• **ABOUT THIS TASK**
Among the lines below, take the one holding "Task: Click the blue", the one holding "You are a computer-use agent. Image", and all lines between them. Set them down exactly.

• **Records drawn from a dataset**
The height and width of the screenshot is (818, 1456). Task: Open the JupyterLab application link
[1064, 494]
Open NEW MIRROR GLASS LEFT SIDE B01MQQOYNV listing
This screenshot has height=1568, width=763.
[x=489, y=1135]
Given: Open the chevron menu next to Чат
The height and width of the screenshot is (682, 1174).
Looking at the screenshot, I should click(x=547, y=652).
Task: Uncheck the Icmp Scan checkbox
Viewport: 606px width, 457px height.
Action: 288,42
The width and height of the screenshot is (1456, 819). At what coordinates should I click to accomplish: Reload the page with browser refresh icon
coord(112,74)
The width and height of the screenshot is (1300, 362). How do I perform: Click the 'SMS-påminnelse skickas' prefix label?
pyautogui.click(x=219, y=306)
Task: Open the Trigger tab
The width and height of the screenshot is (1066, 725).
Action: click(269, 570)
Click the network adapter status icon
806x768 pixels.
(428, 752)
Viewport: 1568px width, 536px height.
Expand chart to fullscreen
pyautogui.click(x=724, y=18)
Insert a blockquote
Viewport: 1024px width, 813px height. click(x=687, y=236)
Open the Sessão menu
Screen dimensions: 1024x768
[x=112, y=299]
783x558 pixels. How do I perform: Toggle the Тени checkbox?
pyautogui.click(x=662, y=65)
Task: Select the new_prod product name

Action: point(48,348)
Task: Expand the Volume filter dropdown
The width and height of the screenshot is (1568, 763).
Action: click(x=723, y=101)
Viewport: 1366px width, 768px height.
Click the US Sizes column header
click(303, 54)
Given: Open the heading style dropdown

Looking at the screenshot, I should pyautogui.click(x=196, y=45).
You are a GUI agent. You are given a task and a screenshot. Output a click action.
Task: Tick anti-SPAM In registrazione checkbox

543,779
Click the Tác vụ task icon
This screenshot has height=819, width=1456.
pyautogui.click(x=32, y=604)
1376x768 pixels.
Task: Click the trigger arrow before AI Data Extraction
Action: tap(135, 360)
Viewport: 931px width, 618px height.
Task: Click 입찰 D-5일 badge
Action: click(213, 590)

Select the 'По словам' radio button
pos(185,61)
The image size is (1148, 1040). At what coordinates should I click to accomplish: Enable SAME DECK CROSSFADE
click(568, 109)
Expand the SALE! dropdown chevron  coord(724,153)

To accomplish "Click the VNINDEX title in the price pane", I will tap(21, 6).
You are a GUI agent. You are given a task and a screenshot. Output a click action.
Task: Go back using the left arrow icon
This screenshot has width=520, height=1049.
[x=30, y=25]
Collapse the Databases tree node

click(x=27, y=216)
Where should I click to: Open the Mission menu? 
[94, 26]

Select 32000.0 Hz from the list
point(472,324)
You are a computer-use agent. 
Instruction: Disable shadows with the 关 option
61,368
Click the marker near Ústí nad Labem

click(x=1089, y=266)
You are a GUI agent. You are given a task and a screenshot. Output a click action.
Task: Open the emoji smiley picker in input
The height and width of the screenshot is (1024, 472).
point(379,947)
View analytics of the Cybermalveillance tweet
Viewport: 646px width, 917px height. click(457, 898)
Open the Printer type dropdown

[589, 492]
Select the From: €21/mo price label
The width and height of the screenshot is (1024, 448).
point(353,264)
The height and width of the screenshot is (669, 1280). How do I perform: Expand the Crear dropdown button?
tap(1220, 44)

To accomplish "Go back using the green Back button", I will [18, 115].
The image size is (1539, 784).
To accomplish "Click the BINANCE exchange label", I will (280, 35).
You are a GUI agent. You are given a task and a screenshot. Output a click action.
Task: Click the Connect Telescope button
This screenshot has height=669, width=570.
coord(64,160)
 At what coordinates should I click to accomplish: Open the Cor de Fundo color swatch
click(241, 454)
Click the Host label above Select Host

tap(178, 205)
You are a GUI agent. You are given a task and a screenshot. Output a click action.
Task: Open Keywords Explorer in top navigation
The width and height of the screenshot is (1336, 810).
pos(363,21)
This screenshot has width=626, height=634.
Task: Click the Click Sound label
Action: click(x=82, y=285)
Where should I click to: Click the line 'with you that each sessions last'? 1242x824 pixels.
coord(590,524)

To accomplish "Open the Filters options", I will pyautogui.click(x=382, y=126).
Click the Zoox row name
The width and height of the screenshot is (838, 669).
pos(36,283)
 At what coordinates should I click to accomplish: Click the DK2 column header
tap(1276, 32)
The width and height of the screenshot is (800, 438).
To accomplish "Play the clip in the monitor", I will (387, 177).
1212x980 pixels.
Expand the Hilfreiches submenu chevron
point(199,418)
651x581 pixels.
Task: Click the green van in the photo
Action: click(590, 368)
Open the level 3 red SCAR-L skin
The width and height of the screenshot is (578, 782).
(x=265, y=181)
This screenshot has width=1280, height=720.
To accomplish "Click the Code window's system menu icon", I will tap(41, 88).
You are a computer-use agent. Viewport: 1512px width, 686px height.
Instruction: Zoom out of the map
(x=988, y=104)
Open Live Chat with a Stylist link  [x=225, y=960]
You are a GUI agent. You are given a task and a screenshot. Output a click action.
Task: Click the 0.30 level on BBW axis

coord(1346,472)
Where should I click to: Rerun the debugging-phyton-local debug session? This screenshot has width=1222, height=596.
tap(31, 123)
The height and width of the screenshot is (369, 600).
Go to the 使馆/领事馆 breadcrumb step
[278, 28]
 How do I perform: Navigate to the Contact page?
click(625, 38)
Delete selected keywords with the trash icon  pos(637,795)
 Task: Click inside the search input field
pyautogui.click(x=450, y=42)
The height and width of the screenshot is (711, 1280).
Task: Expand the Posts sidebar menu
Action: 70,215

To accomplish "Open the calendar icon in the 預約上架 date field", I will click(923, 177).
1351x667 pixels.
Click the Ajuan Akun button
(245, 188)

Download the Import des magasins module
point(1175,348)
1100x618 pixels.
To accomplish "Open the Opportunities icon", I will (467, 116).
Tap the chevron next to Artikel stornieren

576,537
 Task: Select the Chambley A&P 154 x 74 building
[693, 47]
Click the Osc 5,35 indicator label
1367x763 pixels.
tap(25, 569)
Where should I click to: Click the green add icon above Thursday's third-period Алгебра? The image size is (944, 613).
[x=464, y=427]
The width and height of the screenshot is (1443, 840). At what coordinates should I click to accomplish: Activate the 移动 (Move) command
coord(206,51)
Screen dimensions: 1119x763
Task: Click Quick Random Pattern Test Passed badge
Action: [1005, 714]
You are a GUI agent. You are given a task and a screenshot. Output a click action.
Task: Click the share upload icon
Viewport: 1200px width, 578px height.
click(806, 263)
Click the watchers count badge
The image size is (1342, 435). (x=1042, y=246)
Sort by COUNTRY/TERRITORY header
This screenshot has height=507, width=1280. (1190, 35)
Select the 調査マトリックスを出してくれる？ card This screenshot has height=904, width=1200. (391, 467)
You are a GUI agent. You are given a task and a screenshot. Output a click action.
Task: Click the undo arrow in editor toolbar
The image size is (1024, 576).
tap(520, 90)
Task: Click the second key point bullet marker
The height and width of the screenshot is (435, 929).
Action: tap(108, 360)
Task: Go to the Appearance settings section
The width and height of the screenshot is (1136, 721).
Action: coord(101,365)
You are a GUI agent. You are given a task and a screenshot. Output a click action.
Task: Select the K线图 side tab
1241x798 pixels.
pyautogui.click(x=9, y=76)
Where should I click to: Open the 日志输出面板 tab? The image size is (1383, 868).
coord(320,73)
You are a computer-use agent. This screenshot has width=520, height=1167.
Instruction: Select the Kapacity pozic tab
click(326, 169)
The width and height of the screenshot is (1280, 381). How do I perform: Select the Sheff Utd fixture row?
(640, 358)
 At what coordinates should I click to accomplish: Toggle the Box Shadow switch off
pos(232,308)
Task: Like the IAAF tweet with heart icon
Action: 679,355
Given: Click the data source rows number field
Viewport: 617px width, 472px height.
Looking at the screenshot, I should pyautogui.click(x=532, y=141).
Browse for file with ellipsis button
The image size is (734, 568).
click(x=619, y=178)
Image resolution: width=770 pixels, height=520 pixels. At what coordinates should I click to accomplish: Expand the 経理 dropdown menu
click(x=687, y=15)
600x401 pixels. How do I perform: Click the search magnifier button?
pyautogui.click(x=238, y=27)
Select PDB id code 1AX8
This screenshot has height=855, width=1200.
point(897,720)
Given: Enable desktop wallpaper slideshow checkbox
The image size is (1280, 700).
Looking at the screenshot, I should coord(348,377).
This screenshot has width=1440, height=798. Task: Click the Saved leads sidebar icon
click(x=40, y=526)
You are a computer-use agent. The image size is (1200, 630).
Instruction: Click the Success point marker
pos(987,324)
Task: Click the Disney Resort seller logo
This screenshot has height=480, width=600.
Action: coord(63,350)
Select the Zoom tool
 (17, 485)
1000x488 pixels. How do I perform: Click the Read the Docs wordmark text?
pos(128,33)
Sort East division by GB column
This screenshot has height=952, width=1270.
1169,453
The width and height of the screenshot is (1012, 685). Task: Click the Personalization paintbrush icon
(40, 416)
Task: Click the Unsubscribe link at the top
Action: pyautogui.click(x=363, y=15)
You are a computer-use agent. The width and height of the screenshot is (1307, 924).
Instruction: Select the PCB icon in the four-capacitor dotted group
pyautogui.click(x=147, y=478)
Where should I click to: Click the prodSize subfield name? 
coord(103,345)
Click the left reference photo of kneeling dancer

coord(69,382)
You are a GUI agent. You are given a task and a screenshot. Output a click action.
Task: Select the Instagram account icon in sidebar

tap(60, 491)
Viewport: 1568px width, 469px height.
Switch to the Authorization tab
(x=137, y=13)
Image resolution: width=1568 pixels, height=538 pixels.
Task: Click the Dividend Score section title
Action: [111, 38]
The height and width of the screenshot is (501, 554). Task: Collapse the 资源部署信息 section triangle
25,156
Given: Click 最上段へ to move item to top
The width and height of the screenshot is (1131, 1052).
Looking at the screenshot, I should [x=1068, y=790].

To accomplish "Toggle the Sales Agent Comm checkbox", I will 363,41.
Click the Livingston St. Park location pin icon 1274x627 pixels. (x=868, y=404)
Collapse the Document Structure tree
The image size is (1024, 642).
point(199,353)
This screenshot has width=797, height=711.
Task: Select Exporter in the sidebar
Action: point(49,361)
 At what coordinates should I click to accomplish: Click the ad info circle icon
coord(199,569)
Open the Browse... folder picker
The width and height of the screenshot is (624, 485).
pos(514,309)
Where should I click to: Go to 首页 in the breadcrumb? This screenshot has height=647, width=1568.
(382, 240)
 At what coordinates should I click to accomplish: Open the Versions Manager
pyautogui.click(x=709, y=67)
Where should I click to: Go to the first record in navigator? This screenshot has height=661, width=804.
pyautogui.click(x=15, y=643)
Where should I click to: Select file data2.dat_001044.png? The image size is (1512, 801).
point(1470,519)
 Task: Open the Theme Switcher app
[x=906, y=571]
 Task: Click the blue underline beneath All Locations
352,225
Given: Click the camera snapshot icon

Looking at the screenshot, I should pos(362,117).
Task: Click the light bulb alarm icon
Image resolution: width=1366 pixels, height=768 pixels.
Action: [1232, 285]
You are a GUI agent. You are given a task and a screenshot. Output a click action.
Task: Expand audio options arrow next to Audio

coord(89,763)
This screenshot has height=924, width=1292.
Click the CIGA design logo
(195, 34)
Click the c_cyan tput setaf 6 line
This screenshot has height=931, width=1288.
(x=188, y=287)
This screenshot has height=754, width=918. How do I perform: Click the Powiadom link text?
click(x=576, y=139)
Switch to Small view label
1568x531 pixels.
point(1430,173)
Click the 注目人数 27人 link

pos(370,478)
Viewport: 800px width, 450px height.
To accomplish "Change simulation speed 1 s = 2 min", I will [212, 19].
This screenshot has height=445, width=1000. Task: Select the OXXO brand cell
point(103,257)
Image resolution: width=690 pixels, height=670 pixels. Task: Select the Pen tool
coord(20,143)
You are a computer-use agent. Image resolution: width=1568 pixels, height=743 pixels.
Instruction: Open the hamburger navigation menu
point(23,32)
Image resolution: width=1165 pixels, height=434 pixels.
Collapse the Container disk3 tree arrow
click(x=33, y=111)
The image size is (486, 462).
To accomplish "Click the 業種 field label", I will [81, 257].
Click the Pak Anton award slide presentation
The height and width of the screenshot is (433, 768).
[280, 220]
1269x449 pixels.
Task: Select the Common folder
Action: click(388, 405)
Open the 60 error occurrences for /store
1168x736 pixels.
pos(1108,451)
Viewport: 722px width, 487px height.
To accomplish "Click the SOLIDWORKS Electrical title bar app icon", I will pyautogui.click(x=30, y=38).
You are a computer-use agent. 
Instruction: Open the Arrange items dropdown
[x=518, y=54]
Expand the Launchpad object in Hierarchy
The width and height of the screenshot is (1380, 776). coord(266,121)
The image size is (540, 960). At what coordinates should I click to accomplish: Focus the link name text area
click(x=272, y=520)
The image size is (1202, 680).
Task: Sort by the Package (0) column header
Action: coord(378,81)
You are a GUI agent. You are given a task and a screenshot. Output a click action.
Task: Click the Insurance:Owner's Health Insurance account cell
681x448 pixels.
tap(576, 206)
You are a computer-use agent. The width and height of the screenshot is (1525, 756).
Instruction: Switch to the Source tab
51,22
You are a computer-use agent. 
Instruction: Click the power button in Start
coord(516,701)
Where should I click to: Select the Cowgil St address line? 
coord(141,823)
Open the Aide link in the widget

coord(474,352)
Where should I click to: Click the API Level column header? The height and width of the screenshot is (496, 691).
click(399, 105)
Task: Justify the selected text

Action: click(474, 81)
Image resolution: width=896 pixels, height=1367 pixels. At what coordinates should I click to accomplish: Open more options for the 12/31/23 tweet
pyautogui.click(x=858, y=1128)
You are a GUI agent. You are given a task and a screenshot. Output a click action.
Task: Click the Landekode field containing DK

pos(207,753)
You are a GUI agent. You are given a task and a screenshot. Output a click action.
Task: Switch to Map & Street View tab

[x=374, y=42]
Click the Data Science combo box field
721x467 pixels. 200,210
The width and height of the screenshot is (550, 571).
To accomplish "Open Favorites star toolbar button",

• **EXPECTED OUTPUT**
 Task: Click the blue underline beneath All Locations
352,225
Given: Click the camera snapshot icon

Looking at the screenshot, I should pos(362,117).
Task: Click the light bulb alarm icon
Image resolution: width=1366 pixels, height=768 pixels.
Action: [1232, 285]
You are a GUI agent. You are given a task and a screenshot. Output a click action.
Task: Expand audio options arrow next to Audio

coord(89,763)
This screenshot has height=924, width=1292.
Click the CIGA design logo
(195, 34)
Click the c_cyan tput setaf 6 line
This screenshot has height=931, width=1288.
(x=188, y=287)
This screenshot has height=754, width=918. How do I perform: Click the Powiadom link text?
click(x=576, y=139)
Switch to Small view label
1568x531 pixels.
point(1430,173)
Click the 注目人数 27人 link

pos(370,478)
Viewport: 800px width, 450px height.
To accomplish "Change simulation speed 1 s = 2 min", I will [212, 19].
This screenshot has height=445, width=1000. Task: Select the OXXO brand cell
point(103,257)
Image resolution: width=690 pixels, height=670 pixels. Task: Select the Pen tool
coord(20,143)
You are a computer-use agent. Image resolution: width=1568 pixels, height=743 pixels.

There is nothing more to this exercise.